1/6/11

Needed: A 12-Step Program for the Warmongers -- The Pentagon Been Hooked on Empire for 30 Years

It is surreal to read some of the Soviet opinion about their Afghan war that ended in 1989. And don't forget the Brit Afghan war before that. How the U.S.A. and Canada allowed themselves to get into the same situation the Soviets were in, in the 80's, will be one of the great ironies of history. Peacenik would love to search the newspaper archives to read some of the contemporaneous U.S. and Canadian opinion about the Soviet attack on Afghanistan. The U.S. and Canada were so outraged that they did not compete in the Moscow Olympics. And now, like the Soviets, the U.S. and Canada are spending money they cannot afford on a war they cannot justify, while their social saftey nets are torn to shreds and eliminated. Bring the troops home now.

Washington, the Pentagon, and the U.S. military need to enter rehab for their addiction to waging war and empire across the planet.

If, as 2011 begins, you want to peer into the future, enter my time machine, strap yourself in, and head for the past, that laboratory for all developments of our moment and beyond.Just as 2010 ended, the American military’s urge to surge resurfaced in a significant way. It seems that “leaders” in the Obama administration and “senior American military commanders” in Afghanistan were acting as a veritable WikiLeaks machine. They slipped information to New York Times reporters Mark Mazzetti and Dexter Filkins about secret planning to increase pressure in the Pakistani tribal borderlands, possibly on the tinderbox province of Baluchistan, and undoubtedly on the Pakistani government and military via cross-border raids by U.S. Special Operations forces in the new year.

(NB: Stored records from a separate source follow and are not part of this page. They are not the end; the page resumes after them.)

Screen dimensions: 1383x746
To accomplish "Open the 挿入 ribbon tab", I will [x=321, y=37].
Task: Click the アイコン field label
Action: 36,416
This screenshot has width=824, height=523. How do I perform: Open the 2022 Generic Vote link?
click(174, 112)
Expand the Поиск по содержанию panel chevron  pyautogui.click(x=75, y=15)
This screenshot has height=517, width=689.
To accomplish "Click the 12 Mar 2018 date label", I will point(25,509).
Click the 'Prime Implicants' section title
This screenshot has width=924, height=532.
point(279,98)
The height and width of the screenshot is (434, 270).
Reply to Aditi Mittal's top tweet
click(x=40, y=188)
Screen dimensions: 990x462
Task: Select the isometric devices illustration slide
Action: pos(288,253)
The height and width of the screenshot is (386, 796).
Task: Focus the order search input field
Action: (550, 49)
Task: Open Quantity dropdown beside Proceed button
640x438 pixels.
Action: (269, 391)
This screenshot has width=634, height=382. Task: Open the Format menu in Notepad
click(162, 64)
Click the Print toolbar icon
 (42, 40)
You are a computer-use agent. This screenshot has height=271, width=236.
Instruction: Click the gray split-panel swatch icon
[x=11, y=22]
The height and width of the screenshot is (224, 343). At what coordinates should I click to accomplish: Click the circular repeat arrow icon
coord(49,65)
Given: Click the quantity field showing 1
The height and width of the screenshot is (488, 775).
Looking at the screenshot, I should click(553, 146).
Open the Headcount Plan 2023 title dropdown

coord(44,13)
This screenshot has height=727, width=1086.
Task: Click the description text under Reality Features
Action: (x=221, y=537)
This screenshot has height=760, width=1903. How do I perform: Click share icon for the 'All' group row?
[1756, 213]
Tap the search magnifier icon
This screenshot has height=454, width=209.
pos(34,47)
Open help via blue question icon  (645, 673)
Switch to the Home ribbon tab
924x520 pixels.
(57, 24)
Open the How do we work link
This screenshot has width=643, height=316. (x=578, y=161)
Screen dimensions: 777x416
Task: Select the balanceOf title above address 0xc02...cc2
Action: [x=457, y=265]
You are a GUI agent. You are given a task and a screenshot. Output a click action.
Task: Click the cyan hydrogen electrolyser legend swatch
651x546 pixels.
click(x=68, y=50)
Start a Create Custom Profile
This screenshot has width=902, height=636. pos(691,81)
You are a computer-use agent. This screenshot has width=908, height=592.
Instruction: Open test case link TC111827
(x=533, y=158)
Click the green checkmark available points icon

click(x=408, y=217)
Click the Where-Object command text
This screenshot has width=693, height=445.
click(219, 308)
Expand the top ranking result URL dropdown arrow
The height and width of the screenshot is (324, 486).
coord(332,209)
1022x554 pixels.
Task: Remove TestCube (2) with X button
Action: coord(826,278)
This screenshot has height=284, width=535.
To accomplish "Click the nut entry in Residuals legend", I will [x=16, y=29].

In the front-page story those two reporters produced, you could practically slice with a dull knife American military frustration over a war going terribly wrong, over an enemy (shades of Vietnam!) with “sanctuaries” for rest, recuperation, and rearming just over an ill-marked, half-existent border. You could practically taste the chagrin of the military that their war against... well you name it: terrorists, guerrillas, former Islamic fundamentalist allies, Afghan and Pakistani nationalists, and god knows who else... wasn’t proceeding exactly swimmingly. You could practically reach out and be seared by their anger at the Pakistanis for continuing to take American bucks by the billions while playing their own game, rather than an American one, in the region.